I fully expect the US govt to have access to fb/whatsapp data (at least the metadata), but it's a bit surprising to me that Iran would too.

I think FB’s policy is to comply with local laws regardless of ethical concerns?
I think FB's policy is to _____(verb)_____ regardless of ethical concerns.

They certainly aren't complying with U.S. antitrust laws. They comply if it makes them money and don't comply if it doesn't make them money.

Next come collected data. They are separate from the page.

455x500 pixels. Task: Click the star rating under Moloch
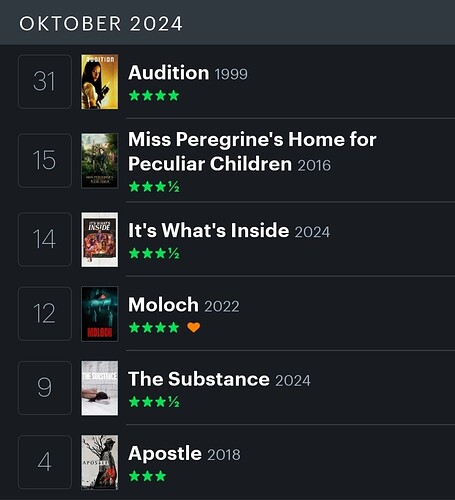coord(154,328)
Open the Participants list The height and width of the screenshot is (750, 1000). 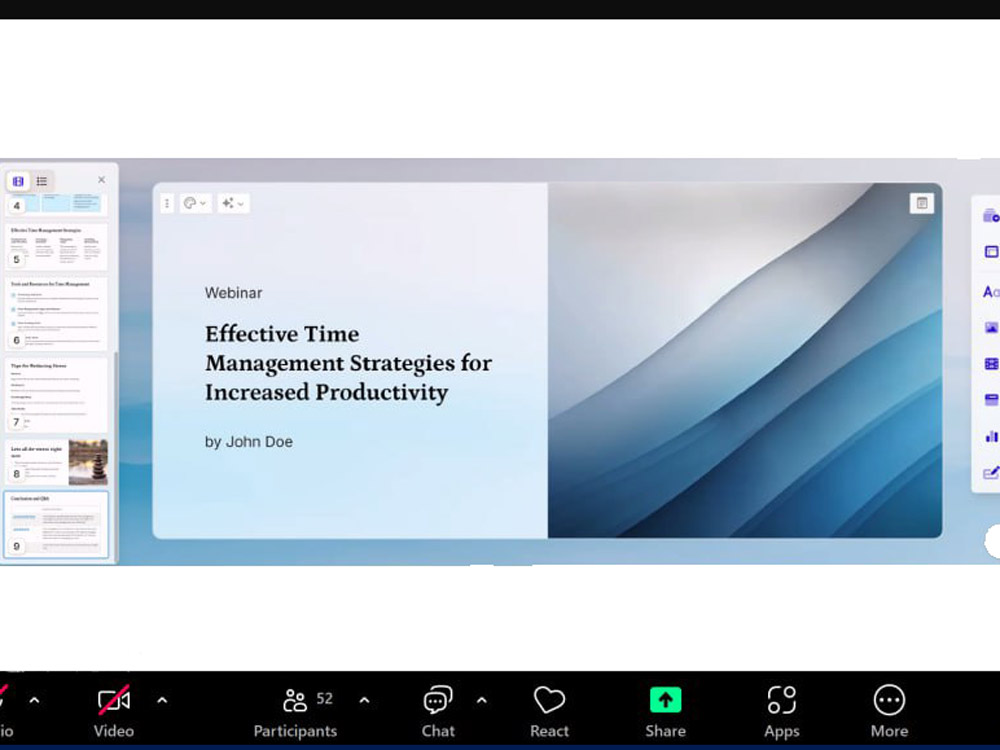296,711
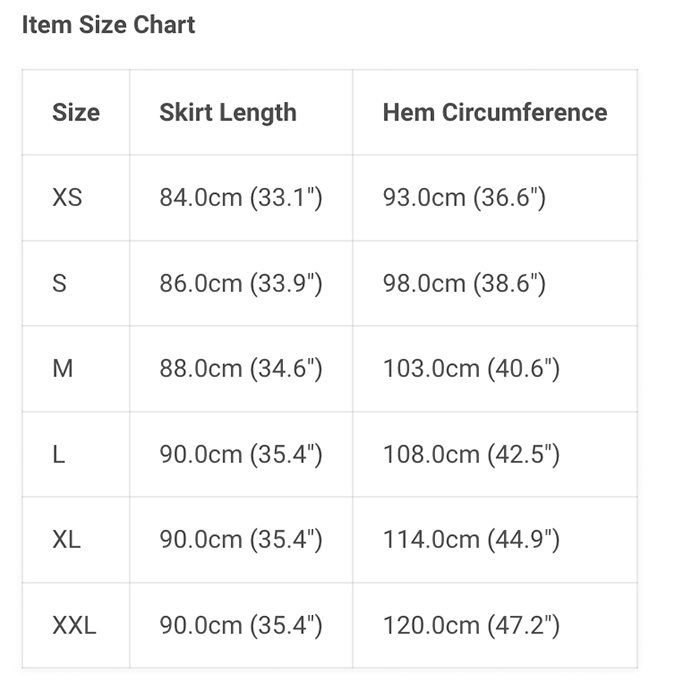Viewport: 700px width, 700px height.
Task: Click the XXL size cell
Action: 74,625
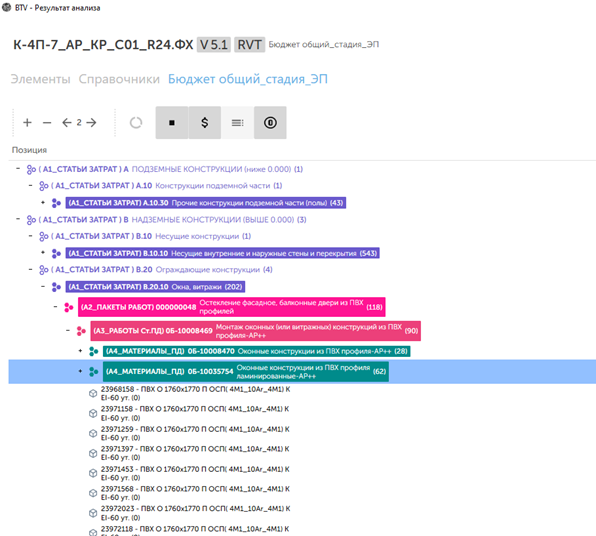Expand the ОБ-10008470 materials node
Viewport: 596px width, 536px height.
coord(80,350)
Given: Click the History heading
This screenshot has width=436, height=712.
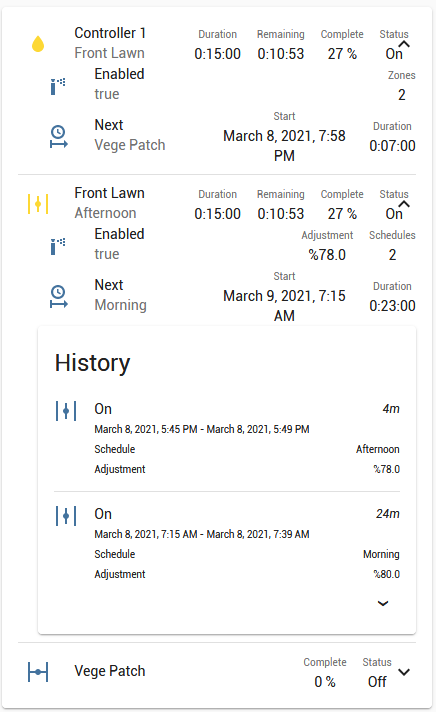Looking at the screenshot, I should 93,363.
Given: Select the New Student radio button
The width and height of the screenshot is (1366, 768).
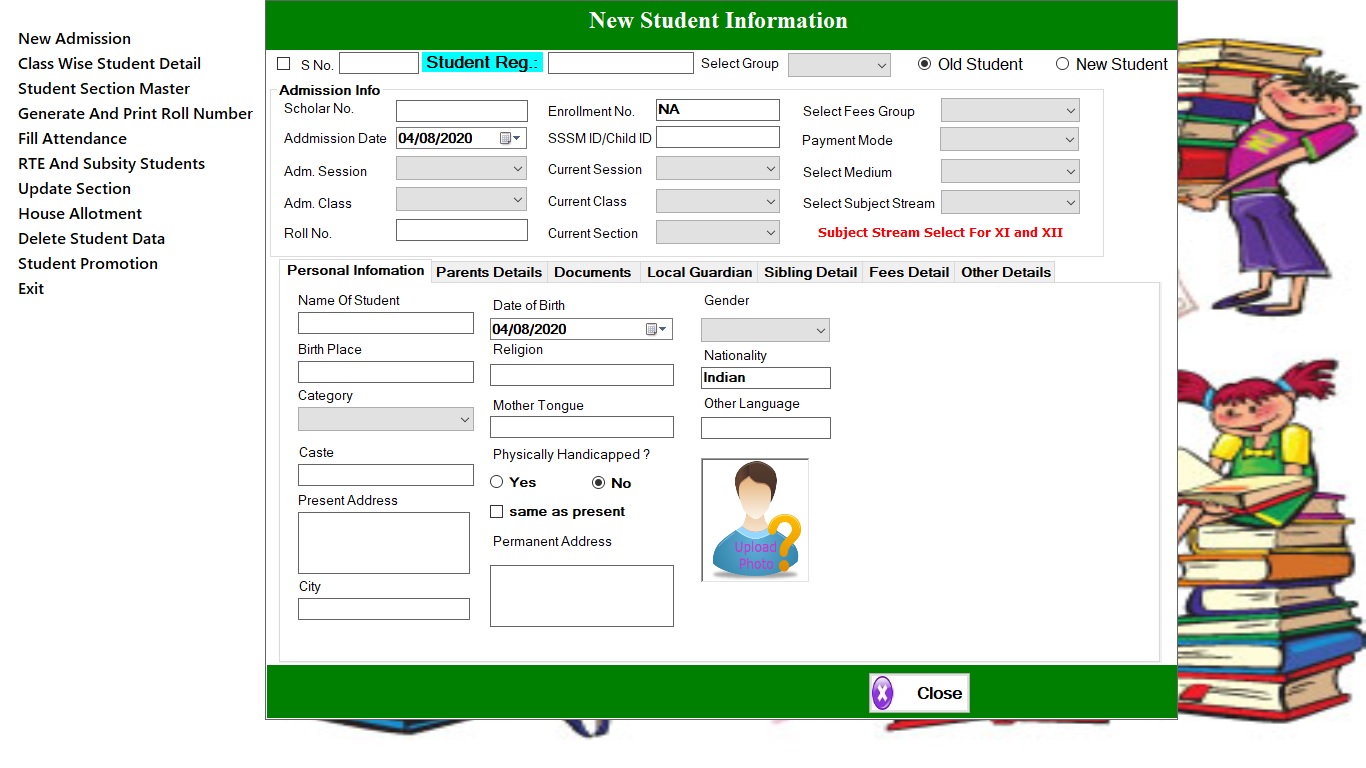Looking at the screenshot, I should pos(1062,63).
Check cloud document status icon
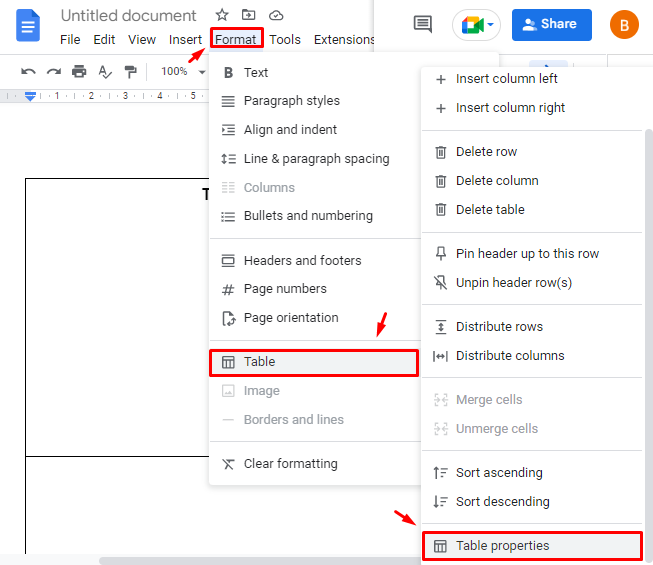 [276, 16]
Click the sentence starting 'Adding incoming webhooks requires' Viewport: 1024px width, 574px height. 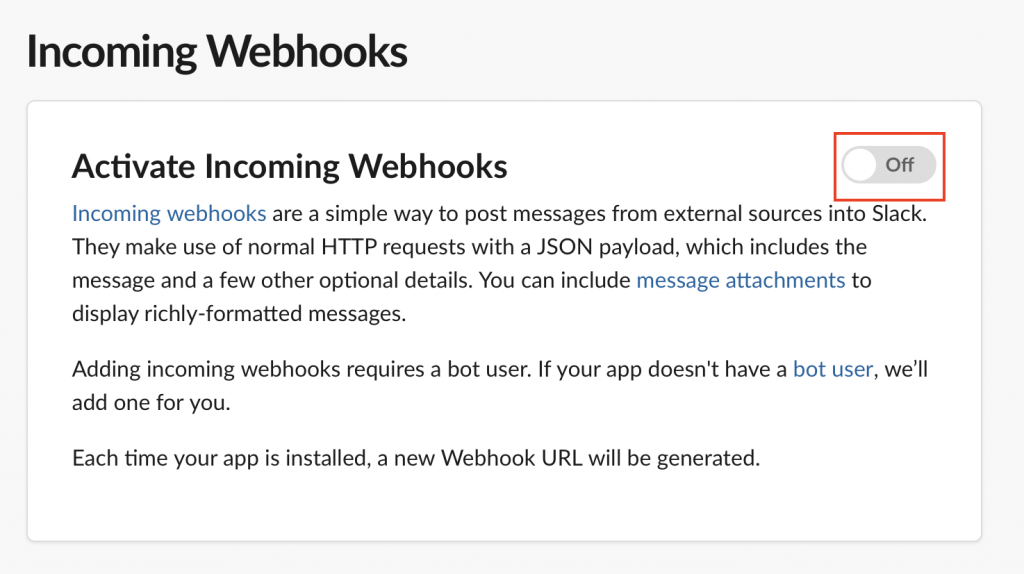point(300,370)
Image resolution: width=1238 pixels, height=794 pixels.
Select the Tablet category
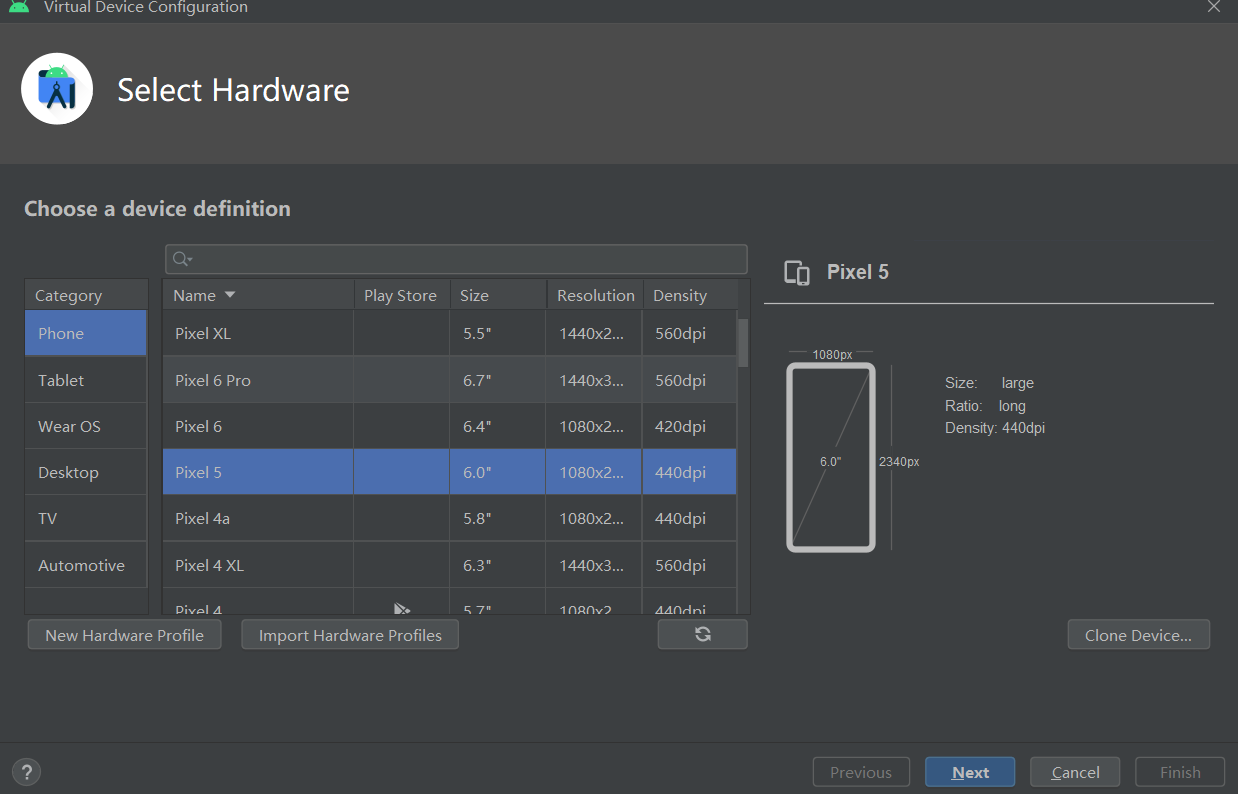[x=61, y=380]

I doubt it. By the same reasoning they would also have access to iMessage and other apps that aren't banned. Not sure what WhatsApp or fb has to do with this.
Considering Apple put all data of Chinese users on Chinese servers to keep the CCP happy I have no doubt they’re perfectly happy and willing to comply with government requests elsewhere too.
Iran blocks every major foreign messaging app, except WhatsApp. Signal escaped it until now only because they had so few users. Also keep in mind that while WhatsApp claims to use the Signal protocol, they installed a backdoor that allows them to MITM conversations. So yes, I’d say it’s virtually guaranteed that WhatsApp is sending unencrypted message data to Iran, and of course to the US too.
> [WhatsApp] installed a backdoor that allows them to MITM conversations

Citation?

(comment deleted)
HN discussion of that post: https://news.ycombinator.com/item?id=13394900

I guess I'm coming down hard on one side of a controversial question, but in my mind, if it allows the server to intercept messages without users knowing about it under the default configuration, it's a backdoor.

“There’s no backdoor.”

— Perhaps the door is cracked (or ajar) and a microphone is listening in ... still?

Hmm, looks like these are just a few nginx rules, they might as well publish those.

Internet is a bad fit for this. I wish everyone was using yggdrasil, I2P, tor or something similar.

I mean: I could provide as many yggdrasil addresses as I wanted to. It would be possible to setup a few VPNs to connect separate networks (though potentially traceable).